Vasilije – Vasa Dolovački, dans son œuvre Temps d’angoisse, associe un coloris intimiste à une forte charge émotionnelle. Il utilise des tons chauds, principalement des ocres et des terres, tandis que les ombres insufflent un sentiment de tension et d’inconfort. La composition, bien qu’équilibrée, transmet de manière authentique un état d’angoisse et de lutte intérieure à travers la richesse chromatique et les contrastes. Son expression picturale se caractérise par une palette chaleureuse rehaussée d’accents d’opale dorée. Des lumières douces et éthérées créent une atmosphère d’intimité, tandis que la confluence tonale et les ombres tremblantes se mêlent à un pigment qui semble vibrer à la surface de la toile. Son approche intimiste et son inclination pour la « poésie des petites choses » font de lui un véritable poète de la couleur, et ses œuvres dégagent un romantisme paisible, sans idéalisation.
Marko Crnobrnja est un artiste qui s’exprime à travers divers matériaux et leurs combinaisons.
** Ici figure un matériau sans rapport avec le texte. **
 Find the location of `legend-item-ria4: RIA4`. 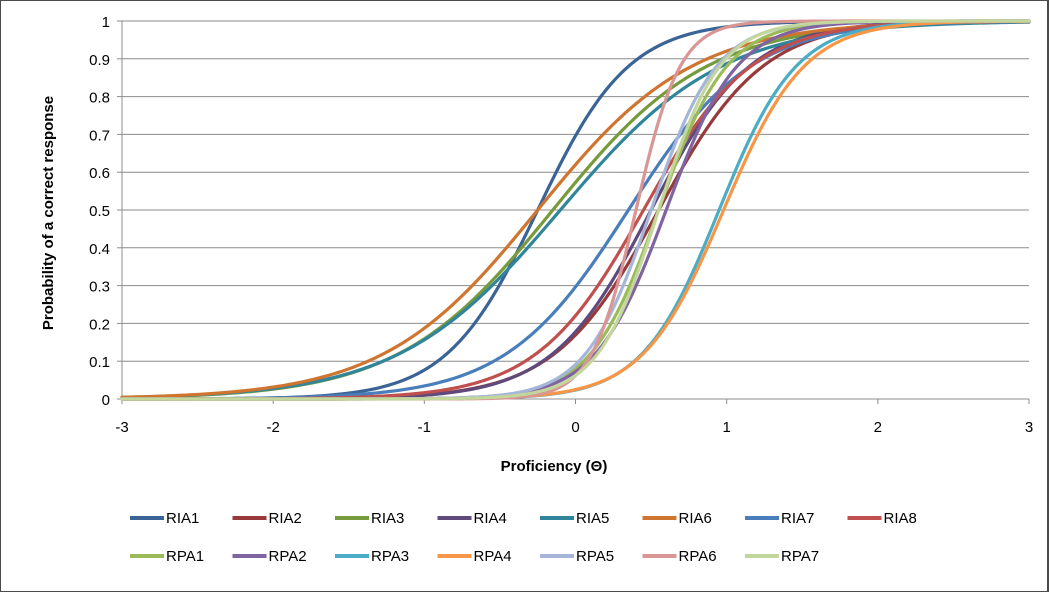

legend-item-ria4: RIA4 is located at coordinates (472, 518).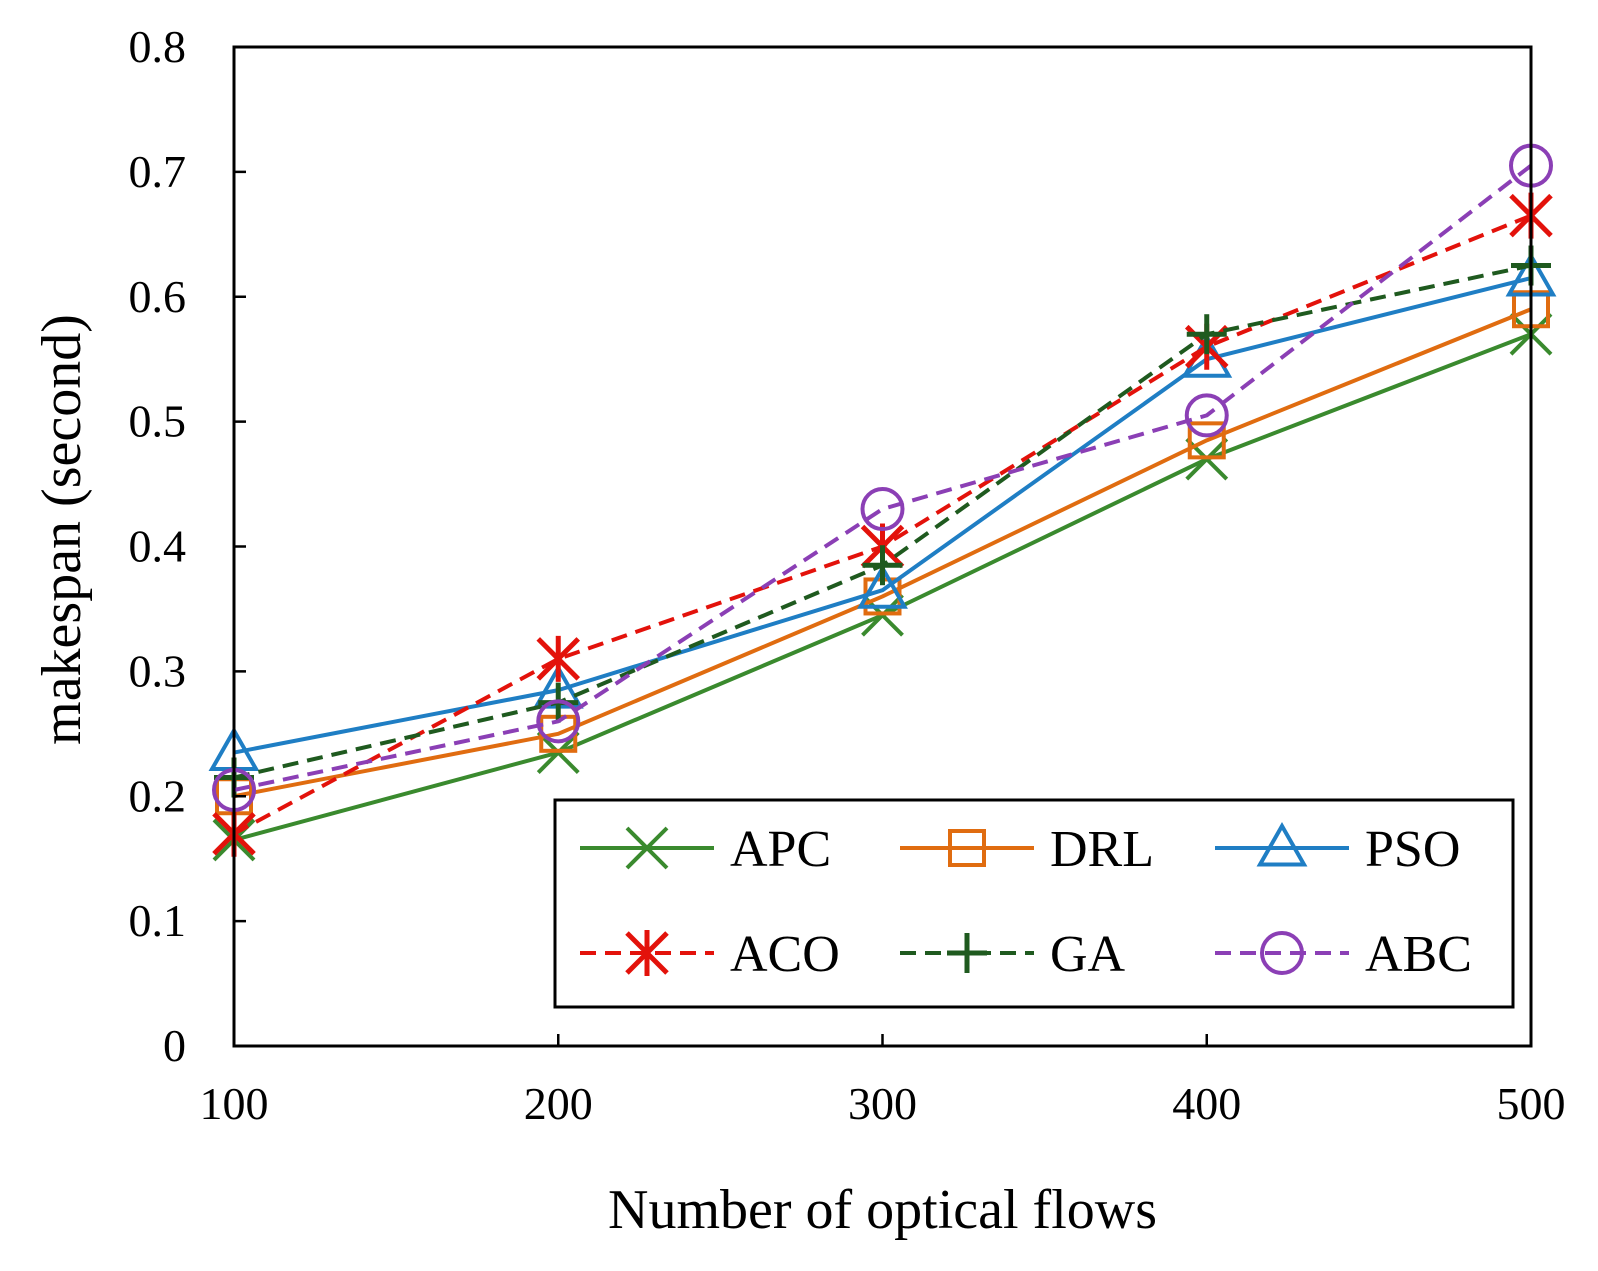  Describe the element at coordinates (158, 546) in the screenshot. I see `y-tick-label: 0.4` at that location.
Bien qu’il travaille beaucoup l’acier ces derniers temps, le bois reste son médium privilégié – il y reconnaît une vitalité archétypale, une idée toujours stimulante de la sculpture en tant que jouet ancien imparfait. Le bois devient pour lui un support d’une expression de plus en plus libre, sur lequel il intervient avec d’autres matériaux et de la couleur, qu’il utilise pour souligner la structuration et équilibrer l’impact conceptuel et visuel. L’exposition présente sa sculpture Le sac plein, issue du cycle Sales affaires de 2019 – une composition spatiale en acier et bois, où un corps masculin en costume d’employé de bureau est suspendu tête en bas au-dessus d’un sac de courses, affirmant le statut de l’homme contemporain aspiré dans l’abîme de l’hyper-consumérisme.
Le corps est l’un des indicateurs fondamentaux d’une époque. Sa représentation est un miroir du monde, un miroir dans lequel se croisent politique, idéologie, religion, histoire, science, aspects de genre et de sexualité, rituels de la vie privée… Le troisième millénaire commence sous le signe de nouveaux paradigmes, souvent très provocateurs. La frontière entre le virtuel et le réel devient de plus en plus brumeuse, tandis que les approches multimédias immortalisent la nudité à travers la photographie et l’art numérique, combinant le nu et l’esthétique contemporaine.